During my last visit to Beijing, I spent time at two museums that are next door to each other, the Millennium Pavilion and the Museum of Military history; both are painstakingly crafted testaments of China’s cultural prominence in human history.

The Millennium Pavilion featured a newly-installed exhibit dedicated to the 1911 Revolution, when imperial China was at last replaced by a modern Republican government, and the Military Museum featured exhibits on people’s resistance to imperialist and foreign powers through the nineteenth and twentieth centuries.

I was most interested in the fact that both museums displayed historical images and descriptions of Catholic missions – photographs of churches, orphanages, and hospitals. Much has changed in China’s rhetoric regarding missionaries between 1960, when the Military Museum exhibit was installed, and late 2011, when the Millennium Pavilion exhibit was staged.

In the Military Museum, photographs of Catholic churches seized by the People’s Liberation Army are proudly displayed, touting the Party’s victory over “imperialist Catholic missionaries who had done only harm to Chinese sovereignty and culture".

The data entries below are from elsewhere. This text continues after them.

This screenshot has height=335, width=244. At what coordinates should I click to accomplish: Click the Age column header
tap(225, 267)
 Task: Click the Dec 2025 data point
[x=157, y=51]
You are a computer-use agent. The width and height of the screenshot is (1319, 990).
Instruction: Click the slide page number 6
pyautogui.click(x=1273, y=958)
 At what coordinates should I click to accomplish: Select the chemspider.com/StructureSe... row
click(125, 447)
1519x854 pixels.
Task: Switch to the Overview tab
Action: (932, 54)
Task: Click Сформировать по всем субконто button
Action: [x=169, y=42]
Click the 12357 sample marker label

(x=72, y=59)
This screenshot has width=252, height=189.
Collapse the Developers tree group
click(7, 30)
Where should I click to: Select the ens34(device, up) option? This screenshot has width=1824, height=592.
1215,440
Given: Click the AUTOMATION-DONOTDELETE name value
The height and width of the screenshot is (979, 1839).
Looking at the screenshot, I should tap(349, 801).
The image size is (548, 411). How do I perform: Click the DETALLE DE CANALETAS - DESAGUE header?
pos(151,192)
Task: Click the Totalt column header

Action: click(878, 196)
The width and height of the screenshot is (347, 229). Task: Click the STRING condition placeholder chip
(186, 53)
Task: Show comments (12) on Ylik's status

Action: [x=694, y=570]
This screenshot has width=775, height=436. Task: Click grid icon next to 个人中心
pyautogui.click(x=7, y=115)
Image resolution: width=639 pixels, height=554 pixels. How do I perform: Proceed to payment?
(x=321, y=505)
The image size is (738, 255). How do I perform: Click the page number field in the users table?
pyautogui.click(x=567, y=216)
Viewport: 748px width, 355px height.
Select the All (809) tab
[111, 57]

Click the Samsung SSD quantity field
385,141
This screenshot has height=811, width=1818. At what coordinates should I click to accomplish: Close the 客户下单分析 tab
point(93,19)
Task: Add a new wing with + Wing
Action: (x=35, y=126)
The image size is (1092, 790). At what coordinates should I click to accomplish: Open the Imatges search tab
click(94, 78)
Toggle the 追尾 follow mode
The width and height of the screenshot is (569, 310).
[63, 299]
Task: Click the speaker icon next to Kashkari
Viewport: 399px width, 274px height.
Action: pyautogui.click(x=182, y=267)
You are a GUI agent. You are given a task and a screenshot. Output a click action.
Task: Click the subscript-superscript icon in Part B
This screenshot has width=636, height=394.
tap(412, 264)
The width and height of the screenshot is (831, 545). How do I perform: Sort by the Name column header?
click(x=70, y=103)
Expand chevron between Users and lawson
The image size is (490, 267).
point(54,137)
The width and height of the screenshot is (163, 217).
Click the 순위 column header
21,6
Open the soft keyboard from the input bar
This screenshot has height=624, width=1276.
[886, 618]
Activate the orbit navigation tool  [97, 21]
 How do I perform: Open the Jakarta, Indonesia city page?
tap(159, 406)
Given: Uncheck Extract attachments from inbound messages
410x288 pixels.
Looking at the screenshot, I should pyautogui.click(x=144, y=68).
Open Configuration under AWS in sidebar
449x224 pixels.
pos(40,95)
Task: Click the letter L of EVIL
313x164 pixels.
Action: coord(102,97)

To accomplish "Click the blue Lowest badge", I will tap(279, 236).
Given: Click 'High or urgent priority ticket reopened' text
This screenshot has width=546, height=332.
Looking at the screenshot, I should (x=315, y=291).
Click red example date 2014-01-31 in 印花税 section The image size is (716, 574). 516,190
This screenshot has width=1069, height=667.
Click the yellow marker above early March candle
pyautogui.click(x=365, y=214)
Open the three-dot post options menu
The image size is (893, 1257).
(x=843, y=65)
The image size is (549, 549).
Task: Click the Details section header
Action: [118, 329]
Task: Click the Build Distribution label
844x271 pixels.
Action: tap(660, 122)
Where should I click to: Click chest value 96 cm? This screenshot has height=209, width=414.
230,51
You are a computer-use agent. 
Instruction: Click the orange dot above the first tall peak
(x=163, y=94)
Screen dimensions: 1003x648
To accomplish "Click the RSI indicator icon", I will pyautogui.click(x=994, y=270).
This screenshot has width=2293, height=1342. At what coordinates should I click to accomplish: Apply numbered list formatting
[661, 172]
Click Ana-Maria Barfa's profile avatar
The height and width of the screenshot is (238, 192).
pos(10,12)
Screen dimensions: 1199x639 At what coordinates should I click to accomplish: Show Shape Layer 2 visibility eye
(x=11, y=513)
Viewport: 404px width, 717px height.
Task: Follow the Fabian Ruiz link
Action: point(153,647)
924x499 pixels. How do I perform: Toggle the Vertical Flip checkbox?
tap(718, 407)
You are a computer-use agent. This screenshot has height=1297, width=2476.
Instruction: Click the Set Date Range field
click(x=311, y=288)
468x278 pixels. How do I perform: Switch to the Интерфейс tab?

The Millennium Pavilion, installed only a few months ago, featured a different narrative; in this new version of Catholic history in China foreign missionaries are shown caring for young orphans, treating sick villagers, and teaching Chinese women who had before then received little attention in China’s educational system.

In short, for the first time since 1949, Christian missionaries are presented in a government-sponsored exhibit as “beneficial” to China’s people and its transition into modernity.

My objective in this month’s column is not to downplay the real conundrums facing religious liberty in China, but like everyone else who reads the daily news, I have grown weary of the incessant reports of oppression, repression, and rebellion.

There is much happening in the world that is hopeful, and the Church in China, despite some major and minor glitches, is experiencing relative freedom and support. In Les Misérables, Victor Hugo wrote that, “even the darkest night will end and the sun will rise.”

This, after all, is the meaning of the Paschal mystery; Christ is the God of hope, and grace, and resurrection. For some reason lies have always been more popular than the truth; that is, unless the truth appears somehow unbelievable.

Mark Twain once said that, “A lie can travel half way around the world while the truth is still putting on its shoes.” China’s official line on Christian missionaries has been built more upon lies than truth, and it was refreshing indeed to see, for the first time, an official exhibit praising the works of missionaries who came to China in the name of Christ; and it is encouraging to see the Church, at least for now, awakening a dream of hope.

Anthony E. Clark is an associate professor of Chinese history at Whitworth University and the author of China’s Saints: Catholic Martyrdom During the Qing, 1644-1911. He is also the host of the EWTN television series 'The Saints of China: Martyrs of the Middle Kingdom'.